Required work —
Search the entries below. Return every line that has "will" in it.
━━ Material for this task ━━
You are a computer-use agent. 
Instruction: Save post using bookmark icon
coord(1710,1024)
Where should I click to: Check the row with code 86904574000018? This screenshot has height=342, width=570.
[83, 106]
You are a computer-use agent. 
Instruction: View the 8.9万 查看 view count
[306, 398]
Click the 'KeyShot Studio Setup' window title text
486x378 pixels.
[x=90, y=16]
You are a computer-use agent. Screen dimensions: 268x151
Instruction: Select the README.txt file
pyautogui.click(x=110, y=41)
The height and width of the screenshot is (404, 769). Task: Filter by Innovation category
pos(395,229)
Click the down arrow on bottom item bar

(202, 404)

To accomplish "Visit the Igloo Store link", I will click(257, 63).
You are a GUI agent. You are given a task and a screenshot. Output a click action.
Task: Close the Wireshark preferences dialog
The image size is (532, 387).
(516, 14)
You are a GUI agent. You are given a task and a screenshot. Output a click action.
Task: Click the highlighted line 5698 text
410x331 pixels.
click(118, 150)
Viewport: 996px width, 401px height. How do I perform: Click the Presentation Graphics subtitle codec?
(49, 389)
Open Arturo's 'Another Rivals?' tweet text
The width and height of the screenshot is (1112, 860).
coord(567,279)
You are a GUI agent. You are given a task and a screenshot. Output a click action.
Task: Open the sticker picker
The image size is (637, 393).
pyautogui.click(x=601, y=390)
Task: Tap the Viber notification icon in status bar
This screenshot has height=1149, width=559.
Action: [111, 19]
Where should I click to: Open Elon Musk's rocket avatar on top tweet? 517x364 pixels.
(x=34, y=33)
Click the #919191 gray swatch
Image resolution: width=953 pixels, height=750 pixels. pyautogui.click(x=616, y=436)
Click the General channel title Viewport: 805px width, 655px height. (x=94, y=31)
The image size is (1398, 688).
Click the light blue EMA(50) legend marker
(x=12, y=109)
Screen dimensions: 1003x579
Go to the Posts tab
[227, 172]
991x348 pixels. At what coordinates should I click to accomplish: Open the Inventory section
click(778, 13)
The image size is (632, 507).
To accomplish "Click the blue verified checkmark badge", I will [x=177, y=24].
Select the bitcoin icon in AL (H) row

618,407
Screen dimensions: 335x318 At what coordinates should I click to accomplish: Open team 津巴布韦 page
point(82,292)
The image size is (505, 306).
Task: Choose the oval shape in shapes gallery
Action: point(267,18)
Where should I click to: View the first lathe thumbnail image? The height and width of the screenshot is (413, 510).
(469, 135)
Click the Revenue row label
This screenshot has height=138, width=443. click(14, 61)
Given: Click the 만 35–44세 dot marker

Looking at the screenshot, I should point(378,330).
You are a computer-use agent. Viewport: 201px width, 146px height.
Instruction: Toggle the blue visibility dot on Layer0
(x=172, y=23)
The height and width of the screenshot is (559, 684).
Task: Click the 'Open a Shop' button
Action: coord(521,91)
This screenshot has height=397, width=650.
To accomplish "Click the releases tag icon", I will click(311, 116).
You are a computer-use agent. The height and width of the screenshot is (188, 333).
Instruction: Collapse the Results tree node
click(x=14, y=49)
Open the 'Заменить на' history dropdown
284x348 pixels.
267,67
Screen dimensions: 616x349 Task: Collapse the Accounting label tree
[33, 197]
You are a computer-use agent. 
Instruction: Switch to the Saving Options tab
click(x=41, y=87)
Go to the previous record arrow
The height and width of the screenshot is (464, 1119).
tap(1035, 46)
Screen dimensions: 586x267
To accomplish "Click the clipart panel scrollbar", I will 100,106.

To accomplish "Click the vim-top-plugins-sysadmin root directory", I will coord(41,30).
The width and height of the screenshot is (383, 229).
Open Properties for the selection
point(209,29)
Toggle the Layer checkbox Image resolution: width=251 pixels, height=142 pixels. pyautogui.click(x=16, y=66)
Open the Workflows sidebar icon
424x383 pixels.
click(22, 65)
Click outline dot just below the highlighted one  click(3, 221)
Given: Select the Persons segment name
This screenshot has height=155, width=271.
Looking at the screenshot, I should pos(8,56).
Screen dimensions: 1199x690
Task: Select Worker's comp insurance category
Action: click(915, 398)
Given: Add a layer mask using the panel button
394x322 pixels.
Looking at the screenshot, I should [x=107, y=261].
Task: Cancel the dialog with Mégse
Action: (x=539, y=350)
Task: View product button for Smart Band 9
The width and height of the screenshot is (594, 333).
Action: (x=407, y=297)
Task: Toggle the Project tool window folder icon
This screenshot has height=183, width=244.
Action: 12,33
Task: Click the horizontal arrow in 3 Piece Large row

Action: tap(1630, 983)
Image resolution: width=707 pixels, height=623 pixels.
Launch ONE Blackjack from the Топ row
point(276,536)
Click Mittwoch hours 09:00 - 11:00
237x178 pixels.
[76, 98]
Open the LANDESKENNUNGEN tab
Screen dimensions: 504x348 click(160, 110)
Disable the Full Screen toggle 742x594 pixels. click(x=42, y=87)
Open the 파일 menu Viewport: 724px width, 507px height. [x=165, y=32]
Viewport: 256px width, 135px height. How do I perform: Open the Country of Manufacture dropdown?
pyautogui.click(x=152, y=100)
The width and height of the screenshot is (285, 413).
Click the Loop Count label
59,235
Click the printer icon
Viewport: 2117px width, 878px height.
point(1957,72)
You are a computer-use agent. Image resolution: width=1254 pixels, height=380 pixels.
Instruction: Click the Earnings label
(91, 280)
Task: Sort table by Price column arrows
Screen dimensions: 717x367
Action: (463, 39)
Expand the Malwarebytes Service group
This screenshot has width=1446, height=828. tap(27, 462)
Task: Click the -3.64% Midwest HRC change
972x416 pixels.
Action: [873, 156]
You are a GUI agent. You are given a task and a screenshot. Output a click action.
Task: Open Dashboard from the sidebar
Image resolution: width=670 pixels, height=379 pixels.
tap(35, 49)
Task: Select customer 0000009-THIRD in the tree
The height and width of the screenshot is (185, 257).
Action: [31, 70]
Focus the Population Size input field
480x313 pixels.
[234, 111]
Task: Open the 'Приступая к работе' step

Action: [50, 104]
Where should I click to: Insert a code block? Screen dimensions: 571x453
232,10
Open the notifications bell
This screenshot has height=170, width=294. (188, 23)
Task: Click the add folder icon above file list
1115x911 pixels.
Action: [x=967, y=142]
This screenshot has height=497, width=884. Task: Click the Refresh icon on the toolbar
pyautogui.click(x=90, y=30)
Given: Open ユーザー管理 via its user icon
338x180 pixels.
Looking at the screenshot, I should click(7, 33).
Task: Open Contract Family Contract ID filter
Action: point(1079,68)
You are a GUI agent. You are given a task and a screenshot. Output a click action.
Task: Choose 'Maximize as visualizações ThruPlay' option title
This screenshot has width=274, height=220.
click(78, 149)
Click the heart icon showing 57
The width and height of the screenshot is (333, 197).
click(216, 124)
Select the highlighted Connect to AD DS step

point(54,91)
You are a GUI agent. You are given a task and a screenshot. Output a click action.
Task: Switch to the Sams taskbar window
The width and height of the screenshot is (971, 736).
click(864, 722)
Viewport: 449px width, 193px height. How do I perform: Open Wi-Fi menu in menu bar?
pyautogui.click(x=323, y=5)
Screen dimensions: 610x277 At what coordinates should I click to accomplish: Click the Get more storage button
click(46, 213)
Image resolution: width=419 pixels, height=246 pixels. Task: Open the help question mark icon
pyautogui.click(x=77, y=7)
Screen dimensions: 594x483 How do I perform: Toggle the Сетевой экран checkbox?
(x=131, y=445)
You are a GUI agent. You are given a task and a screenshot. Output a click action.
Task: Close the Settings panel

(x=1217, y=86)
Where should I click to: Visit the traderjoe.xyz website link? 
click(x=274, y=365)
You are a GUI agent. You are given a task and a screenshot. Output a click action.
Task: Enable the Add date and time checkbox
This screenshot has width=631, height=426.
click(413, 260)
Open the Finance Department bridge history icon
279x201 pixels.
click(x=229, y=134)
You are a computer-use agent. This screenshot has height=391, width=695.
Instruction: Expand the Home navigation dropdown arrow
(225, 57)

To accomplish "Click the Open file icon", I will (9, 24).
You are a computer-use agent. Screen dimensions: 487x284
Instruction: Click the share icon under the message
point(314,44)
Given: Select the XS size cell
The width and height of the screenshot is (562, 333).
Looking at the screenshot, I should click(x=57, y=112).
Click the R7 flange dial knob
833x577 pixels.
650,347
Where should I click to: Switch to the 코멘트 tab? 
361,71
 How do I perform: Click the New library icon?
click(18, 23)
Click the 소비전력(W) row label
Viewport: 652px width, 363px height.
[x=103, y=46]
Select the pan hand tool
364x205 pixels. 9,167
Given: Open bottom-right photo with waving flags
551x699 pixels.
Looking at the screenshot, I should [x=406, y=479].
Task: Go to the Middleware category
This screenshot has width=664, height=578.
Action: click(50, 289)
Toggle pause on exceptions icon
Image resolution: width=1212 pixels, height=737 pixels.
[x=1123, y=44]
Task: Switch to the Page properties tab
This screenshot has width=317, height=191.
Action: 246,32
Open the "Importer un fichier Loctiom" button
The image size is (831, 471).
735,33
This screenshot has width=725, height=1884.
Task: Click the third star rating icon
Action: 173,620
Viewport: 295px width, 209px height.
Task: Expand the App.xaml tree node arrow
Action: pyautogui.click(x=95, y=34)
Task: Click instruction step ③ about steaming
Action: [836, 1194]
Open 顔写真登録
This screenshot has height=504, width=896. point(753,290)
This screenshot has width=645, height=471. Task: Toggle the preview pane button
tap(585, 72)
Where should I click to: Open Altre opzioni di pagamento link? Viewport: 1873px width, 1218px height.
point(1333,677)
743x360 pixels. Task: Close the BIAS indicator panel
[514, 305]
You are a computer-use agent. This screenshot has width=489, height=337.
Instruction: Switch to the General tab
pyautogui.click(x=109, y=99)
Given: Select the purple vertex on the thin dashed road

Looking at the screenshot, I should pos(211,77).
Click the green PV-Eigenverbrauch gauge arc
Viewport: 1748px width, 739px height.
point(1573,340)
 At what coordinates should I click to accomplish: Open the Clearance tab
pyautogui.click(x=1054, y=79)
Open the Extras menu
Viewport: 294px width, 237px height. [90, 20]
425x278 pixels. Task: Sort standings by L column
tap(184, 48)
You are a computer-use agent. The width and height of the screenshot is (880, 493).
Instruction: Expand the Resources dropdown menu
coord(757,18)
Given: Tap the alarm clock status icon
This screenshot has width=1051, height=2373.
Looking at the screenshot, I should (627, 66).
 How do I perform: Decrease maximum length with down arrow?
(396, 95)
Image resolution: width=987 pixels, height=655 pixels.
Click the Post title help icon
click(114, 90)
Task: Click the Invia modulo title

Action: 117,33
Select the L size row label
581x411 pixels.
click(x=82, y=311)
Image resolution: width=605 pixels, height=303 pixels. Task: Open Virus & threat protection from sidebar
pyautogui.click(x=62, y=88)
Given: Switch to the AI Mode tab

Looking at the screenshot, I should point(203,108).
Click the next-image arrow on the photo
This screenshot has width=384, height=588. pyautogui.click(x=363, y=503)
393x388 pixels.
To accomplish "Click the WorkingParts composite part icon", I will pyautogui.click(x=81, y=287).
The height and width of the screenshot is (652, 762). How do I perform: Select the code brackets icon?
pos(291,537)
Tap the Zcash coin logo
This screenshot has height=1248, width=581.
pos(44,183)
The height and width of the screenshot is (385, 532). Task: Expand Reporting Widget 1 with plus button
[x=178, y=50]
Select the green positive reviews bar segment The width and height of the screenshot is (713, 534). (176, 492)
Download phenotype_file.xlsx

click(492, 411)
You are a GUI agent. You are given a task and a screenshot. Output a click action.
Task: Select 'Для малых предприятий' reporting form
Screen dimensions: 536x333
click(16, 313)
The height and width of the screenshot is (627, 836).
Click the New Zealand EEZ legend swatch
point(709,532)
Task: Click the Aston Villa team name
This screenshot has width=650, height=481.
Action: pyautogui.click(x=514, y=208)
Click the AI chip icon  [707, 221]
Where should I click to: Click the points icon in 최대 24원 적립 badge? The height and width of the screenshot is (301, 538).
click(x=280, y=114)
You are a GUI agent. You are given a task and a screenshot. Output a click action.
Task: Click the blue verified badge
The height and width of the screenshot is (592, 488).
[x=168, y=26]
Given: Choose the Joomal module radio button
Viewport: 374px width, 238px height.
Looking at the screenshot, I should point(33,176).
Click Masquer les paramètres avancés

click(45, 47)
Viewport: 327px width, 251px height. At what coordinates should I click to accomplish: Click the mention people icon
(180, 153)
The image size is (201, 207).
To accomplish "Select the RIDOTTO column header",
━━━
Task result —
To accomplish "Visit the Igloo Store link", I will click(257, 63).
To accomplish "Click the blue verified checkmark badge", I will [x=177, y=24].
To accomplish "Click the releases tag icon", I will click(311, 116).
To accomplish "Click the clipart panel scrollbar", I will 100,106.
To accomplish "Click the vim-top-plugins-sysadmin root directory", I will coord(41,30).
To accomplish "Click the Open file icon", I will (9, 24).
To accomplish "Click the WorkingParts composite part icon", I will pyautogui.click(x=81, y=287).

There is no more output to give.